◆ **Exercise data**
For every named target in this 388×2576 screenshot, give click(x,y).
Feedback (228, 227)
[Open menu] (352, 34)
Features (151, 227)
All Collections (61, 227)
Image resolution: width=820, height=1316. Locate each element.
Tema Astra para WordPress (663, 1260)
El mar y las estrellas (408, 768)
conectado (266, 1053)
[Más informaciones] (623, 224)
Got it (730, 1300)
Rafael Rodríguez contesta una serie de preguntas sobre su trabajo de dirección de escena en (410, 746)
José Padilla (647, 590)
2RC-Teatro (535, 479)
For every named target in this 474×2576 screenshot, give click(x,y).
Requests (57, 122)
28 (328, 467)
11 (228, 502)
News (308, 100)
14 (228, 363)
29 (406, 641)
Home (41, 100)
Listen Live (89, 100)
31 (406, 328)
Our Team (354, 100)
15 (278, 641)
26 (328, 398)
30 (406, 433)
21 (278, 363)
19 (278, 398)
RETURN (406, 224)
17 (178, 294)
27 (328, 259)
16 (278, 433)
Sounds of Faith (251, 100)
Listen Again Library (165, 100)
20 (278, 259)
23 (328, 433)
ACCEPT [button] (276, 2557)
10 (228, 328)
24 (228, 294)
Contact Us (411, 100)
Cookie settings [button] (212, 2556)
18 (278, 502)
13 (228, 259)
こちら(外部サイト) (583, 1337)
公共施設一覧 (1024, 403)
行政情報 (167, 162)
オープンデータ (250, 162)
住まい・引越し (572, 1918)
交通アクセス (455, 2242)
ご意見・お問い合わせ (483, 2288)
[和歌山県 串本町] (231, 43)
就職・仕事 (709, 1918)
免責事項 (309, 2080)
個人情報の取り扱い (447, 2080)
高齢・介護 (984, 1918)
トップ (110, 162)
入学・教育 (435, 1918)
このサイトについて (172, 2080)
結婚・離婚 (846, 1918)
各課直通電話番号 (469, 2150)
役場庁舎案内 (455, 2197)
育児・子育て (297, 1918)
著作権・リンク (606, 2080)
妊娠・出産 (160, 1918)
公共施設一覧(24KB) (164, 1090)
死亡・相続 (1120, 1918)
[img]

◆ **Work order**
Without omitting anything, output the entries exactly.

◆ **Written reply**
For every named target in this 388×2576 screenshot, give click(x,y).
Feedback (228, 227)
[Open menu] (352, 34)
Features (151, 227)
All Collections (61, 227)
Image resolution: width=820, height=1316. Locate each element.
Tema Astra para WordPress (663, 1260)
El mar y las estrellas (408, 768)
conectado (266, 1053)
[Más informaciones] (623, 224)
Got it (730, 1300)
Rafael Rodríguez contesta una serie de preguntas sobre su trabajo de dirección de escena en (410, 746)
José Padilla (647, 590)
2RC-Teatro (535, 479)
For every named target in this 474×2576 screenshot, give click(x,y).
Requests (57, 122)
28 (328, 467)
11 (228, 502)
News (308, 100)
14 (228, 363)
29 (406, 641)
Home (41, 100)
Listen Live (89, 100)
31 (406, 328)
Our Team (354, 100)
15 (278, 641)
26 (328, 398)
30 (406, 433)
21 (278, 363)
19 (278, 398)
RETURN (406, 224)
17 (178, 294)
27 (328, 259)
16 (278, 433)
Sounds of Faith (251, 100)
Listen Again Library (165, 100)
20 (278, 259)
23 (328, 433)
ACCEPT [button] (276, 2557)
10 (228, 328)
24 (228, 294)
Contact Us (411, 100)
Cookie settings [button] (212, 2556)
18 (278, 502)
13 (228, 259)
こちら(外部サイト) (583, 1337)
公共施設一覧 (1024, 403)
行政情報 (167, 162)
オープンデータ (250, 162)
住まい・引越し (572, 1918)
交通アクセス (455, 2242)
ご意見・お問い合わせ (483, 2288)
[和歌山県 串本町] (231, 43)
就職・仕事 (709, 1918)
免責事項 (309, 2080)
個人情報の取り扱い (447, 2080)
高齢・介護 (984, 1918)
トップ (110, 162)
入学・教育 (435, 1918)
このサイトについて (172, 2080)
結婚・離婚 (846, 1918)
各課直通電話番号 (469, 2150)
役場庁舎案内 (455, 2197)
育児・子育て (297, 1918)
著作権・リンク (606, 2080)
妊娠・出産 (160, 1918)
公共施設一覧(24KB) (164, 1090)
死亡・相続 (1120, 1918)
[img]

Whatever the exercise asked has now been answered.